Probleme der gesetzlichen Rentenversicherung – Stichpunkte
Die staatliche Rentenversicherung steht vor großen Problemen. Einfach zu sagen – es gibt zu wenig Kinder – ist nur ein kleiner Teil der wirklichen Probleme. Zudem wird die Debatte immer wieder durch spezielle Maßnahmen wie der privaten Rentenversicherung, Fondssparen und Rürup-Rente und Riester-Rente tauchen immer wieder in den Debatten auf – vergessen werden dabei allerdings die wirklichen Probleme der gesetzlichen Rentenversicherung.

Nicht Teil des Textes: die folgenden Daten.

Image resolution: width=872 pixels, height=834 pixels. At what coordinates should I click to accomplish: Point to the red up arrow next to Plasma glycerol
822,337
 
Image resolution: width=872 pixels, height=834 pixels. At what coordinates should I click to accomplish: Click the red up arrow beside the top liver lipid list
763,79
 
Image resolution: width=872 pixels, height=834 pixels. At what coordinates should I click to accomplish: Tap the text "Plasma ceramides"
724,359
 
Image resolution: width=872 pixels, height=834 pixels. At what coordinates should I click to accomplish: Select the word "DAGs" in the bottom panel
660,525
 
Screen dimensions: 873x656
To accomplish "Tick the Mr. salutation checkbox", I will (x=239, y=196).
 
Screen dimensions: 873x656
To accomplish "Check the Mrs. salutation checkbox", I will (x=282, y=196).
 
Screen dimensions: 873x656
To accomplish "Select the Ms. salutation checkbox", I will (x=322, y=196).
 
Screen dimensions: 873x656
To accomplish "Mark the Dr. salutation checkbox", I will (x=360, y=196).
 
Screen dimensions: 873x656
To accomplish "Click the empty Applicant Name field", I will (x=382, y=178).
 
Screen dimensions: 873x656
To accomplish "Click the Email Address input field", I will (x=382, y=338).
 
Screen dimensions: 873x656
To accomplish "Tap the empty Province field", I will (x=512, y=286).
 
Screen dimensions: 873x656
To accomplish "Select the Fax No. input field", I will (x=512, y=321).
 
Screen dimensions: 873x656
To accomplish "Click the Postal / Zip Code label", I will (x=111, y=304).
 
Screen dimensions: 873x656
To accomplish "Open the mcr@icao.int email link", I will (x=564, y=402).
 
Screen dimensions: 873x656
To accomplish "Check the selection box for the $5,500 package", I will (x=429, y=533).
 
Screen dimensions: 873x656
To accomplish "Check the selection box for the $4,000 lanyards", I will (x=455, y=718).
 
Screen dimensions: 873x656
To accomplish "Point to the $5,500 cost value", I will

Deshalb hier die wesentlichen Probleme der gesetzlichen Rentenversicherung, allerdings nur in Stichpunkten:
- Demographischer Wandel, bedingt durch Geburtenrückgang und höhere Lebenserwartung
- Höheres Rentenniveau
- Gesunkenes Renteneintrittsalters, staatlichen Regelungen zum Trotz
- Höhere Rentenbezugsdauer
- Hohe Beitragslast, ansteigender Beitragssatz zur Rentenversicherung
- Zunahme von atypischen Beschäftigungsformen und dadurch unregelmäßigeren Einzahlungen in die gesetzliche Rentenversicherung
- Mangelndes Vertrauen in die gesetzliche Rentenversicherung
- Zugleich: höhere Ansprüche bzgl. des Lebensstandard
Kategorie: Sozialwissenschaften 7 Kommentare »
am 6. Juli 2009 um 17:57 Uhr | #
hihu.
danke für die stichpunkte, sie helfen mir wenichstens, mich zunächst auf diese pkt. in meinem referat vorzubereiten, heißt sie geben mir eine grundlage.
mfg
am 17. Mai 2010 um 11:50 Uhr | #
Sehr schön.
am 8. Dezember 2010 um 13:58 Uhr | #
hiiii danke für die seite sie hilft uns bei der SK übungsblatt
am 27. Januar 2011 um 09:24 Uhr | #
hiii es hat uns bei den Aufgaben in Iw sehr geholfen wir danken sehr für ihre Informationen
:d
am 3. März 2011 um 09:02 Uhr | #
habs mal als plagiat benutzt
lg
am 25. Januar 2012 um 00:30 Uhr | #
Hallo, mir ist einiges unklar. Was meint ihr mit höheres Rentenniveau und was sind die folgen des Mangelnden Vertrauns an die gesetzliche Rentenversicherung?
Mfg
am 30. Januar 2012 um 20:12 Uhr | #
Das mangelnde Vertrauen in die gesetzliche Rentenversicherung mündet in weniger Bereitschaft in dieses System einzuzahlen, wodurch gerade von der Beitragsbemessungsgrenze Betroffene dazu tendieren könnten nicht an dem System teilzunehmen.
Das höhere Rentenniveau ist hier als “nominal höherer Rentenbezug” zu verstehen.
Gibt es sonst noch Unklarheiten zu den Stichpunkten?